ASO vice president Dr Peter Sumich said the standard was “a poke in the eye” to ophthalmologists from RANZCO and the ASO who have “universally denounced it”.
“Whilst falsely claiming to be consultative, it became clear it was a bureaucratic creation designed to allow manipulation of public hospital waiting lists to suit administrators,” Sumich said.
“It is beyond embarrassing for the ACSQHC that their document purporting to represent current standards is out of step with contemporary Australian clinical practice from day one.”
Prioritisation and efficiency
Professor Konrad Pesudovs, formerly foundation chair of Optometry and Vision Science at Flinders University, now SHARP Professor at UNSW, supports the standard.
He was part of the ACSQHC committee who developed the standard and said it was the work of a group of stakeholders involved in the cataract patient pathway, not only surgeons.
“Surgeons have a very important role in performing operations, but they don’t have a role in public health, primary care or in the community,” he said.
“This is important because this is where Australia’s problem with cataract exists. We have 10 times as many people in the age groups that get cataract today than we had 30 years ago, but we don’t do any more public cataract surgery than we did then.”
He said three things were required: more public cataract surgery; ensuring the right people – most disabled – get surgery first; and greater efficiencies in service delivery. The standard helps address the final two points – prioritisation and efficiency. Pesudovs, whose opinions are his own and don’t represent any organisation, suggested objections to a visual acuity criterion of 6/12 may be misplaced.
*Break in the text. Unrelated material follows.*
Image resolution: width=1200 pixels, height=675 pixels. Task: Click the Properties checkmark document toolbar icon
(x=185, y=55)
He said it was not a recommended criterion. It reads: ”Visual acuity of 6/12 or worse may provide a useful objective measure of visual impairment but may significantly underestimate function – for example in conditions of high or low light. Glare or contrast sensitivity may be disabling without an impact on visual acuity. Some patients will have higher visual needs, such as occupational activities.”
Pesudovs said this was a wholly appropriate position.
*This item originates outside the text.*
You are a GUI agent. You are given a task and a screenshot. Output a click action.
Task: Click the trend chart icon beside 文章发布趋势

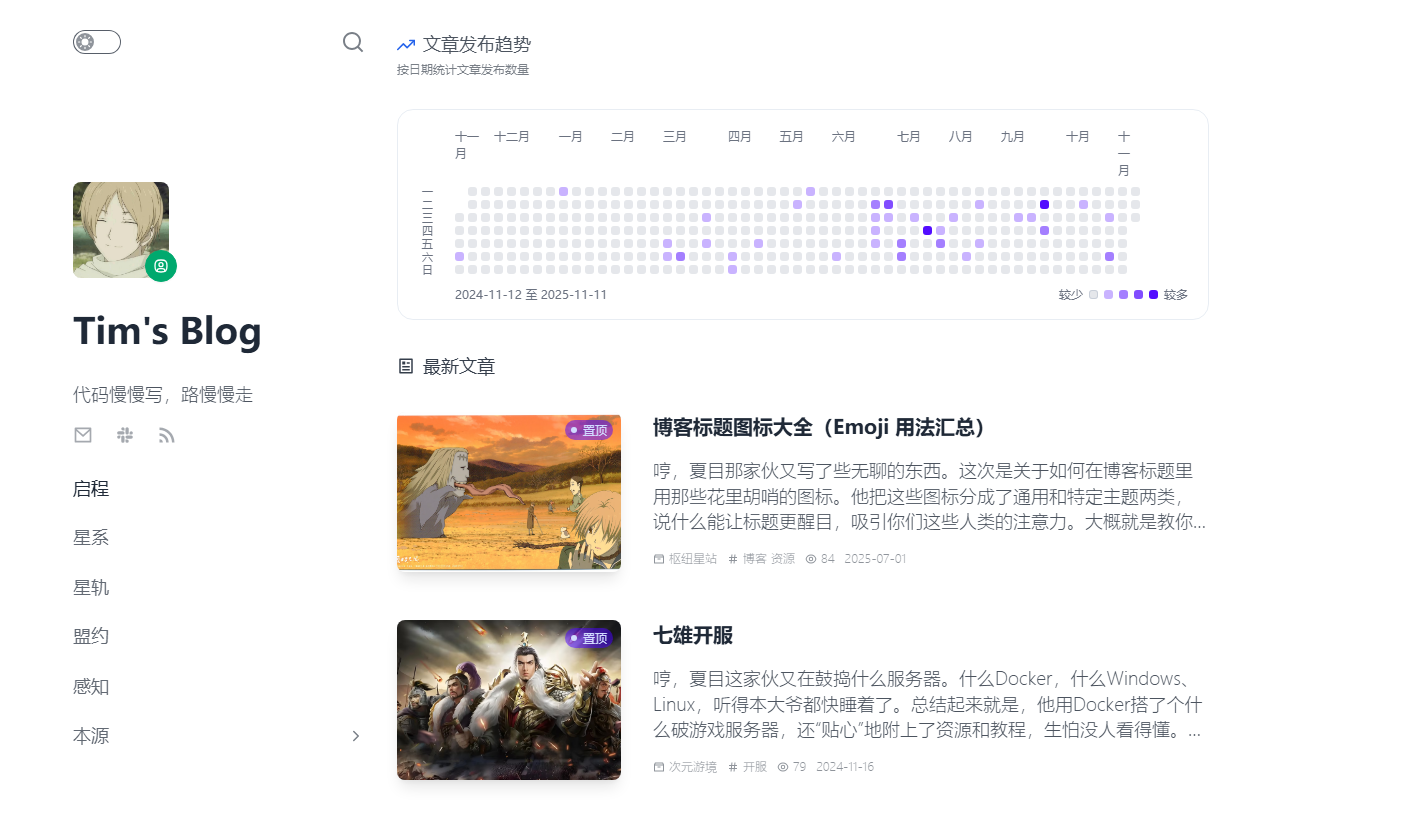pyautogui.click(x=406, y=45)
“The problem of the right people not getting cataract surgery remains. Therefore, the standard includes a section on the prioritisation for cataract surgery.”
It includes Pesudovs’ Cataract Impact Model of prioritisation, on page 28.
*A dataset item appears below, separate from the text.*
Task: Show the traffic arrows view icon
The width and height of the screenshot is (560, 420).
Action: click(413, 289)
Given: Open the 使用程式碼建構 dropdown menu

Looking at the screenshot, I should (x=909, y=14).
“We take clinical measures of vision, cataract grades and vision-related activity limitation questionnaire data and combine it in a model that ranks people in terms of need for surgery. This type of sophisticated prioritisation model can ensure the right people are directed to hospitals where RANZCO surgeons can do their job and take cataracts out,” Pesudovs said.
Regarding bilateral sequential cataract surgery, he said the standard proposed it be used more widely.
“This is a safe approach in the era of intracameral antibiotics that eliminates the issue of increased falls, and its associated mortality and morbidity, that occurs between first eye and second eye cataract surgery,” Pesudovs said.
“Bilateral sequential cataract surgery also offers significant efficiencies in terms of public hospital process in clinical appointments and admissions. This would help us to get more surgery done.”